The obvious choice for bare metal is MetalLB, so that's what put in for accessing applications on the cluster. This step can easily be delayed until after you decide you have too many applications installed to manage with port forwards. Once implemented, you just need to switch relevant Kubernetes Service resources type from e.g. NodeIP to Ingress and you will have both a NodePort and a load balancer IP added!

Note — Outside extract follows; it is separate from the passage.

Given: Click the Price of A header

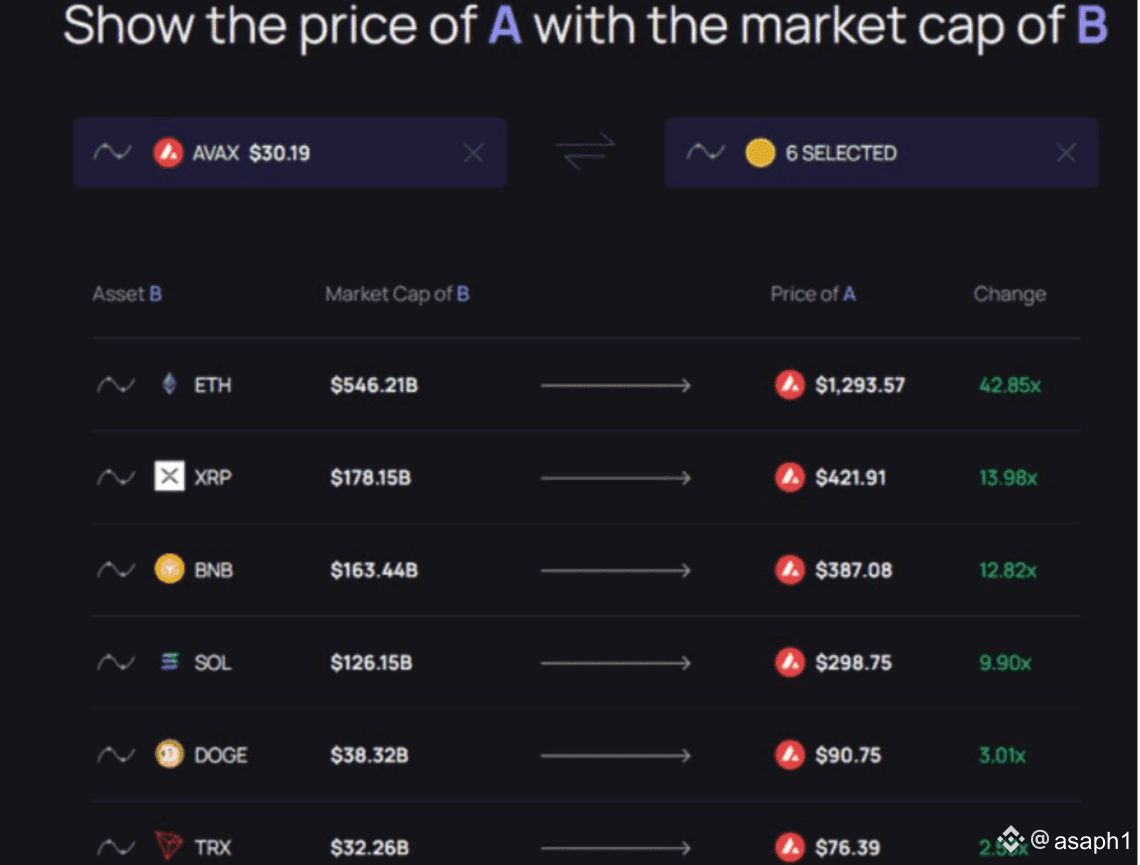Looking at the screenshot, I should [812, 294].
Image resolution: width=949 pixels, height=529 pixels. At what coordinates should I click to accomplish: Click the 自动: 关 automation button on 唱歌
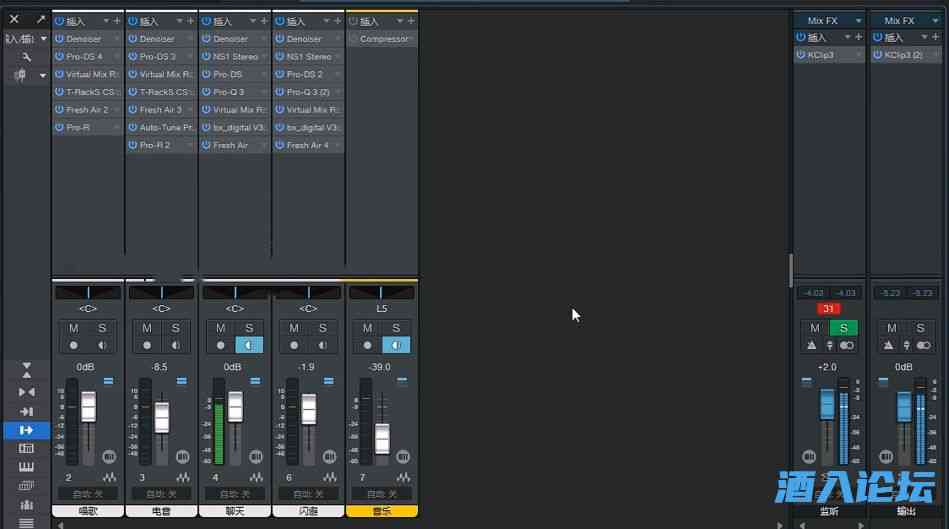(87, 494)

  # use new namespace metallb-system
  kubectl apply -f https://raw.githubusercontent.com/metallb/metallb/v0.9.3/manifests/namespace.yaml
  kubectl apply -f https://raw.githubusercontent.com/metallb/metallb/v0.9.3/manifests/metallb.yaml
  # On first install only
  kubectl create secret generic -n metallb-system memberlist --from-literal=secretkey="$(openssl rand -base64 128)"
  • Use simple Layer 2 allocation with pool of reserved IPs
  • Here's the resource pool I implemented

      apiVersion: v1
      kind: ConfigMap
      metadata:
        namespace: metallb-system
        name: config
      data:
        config: |
          address-pools:
          - name: default
            protocol: layer2
            addresses:
            - 192.168.1.230-192.168.1.250      

Go crazy

After getting all this done, I've installed things I wanted to get running such as MySQL via Helm, Jupyter+Spark via custom Helm chart, Folding@Home via kubectl, Kafka via KUDO and other applications.

Many interesting projects are now filling up my TODO list - but this is a great start. I hope you found it useful!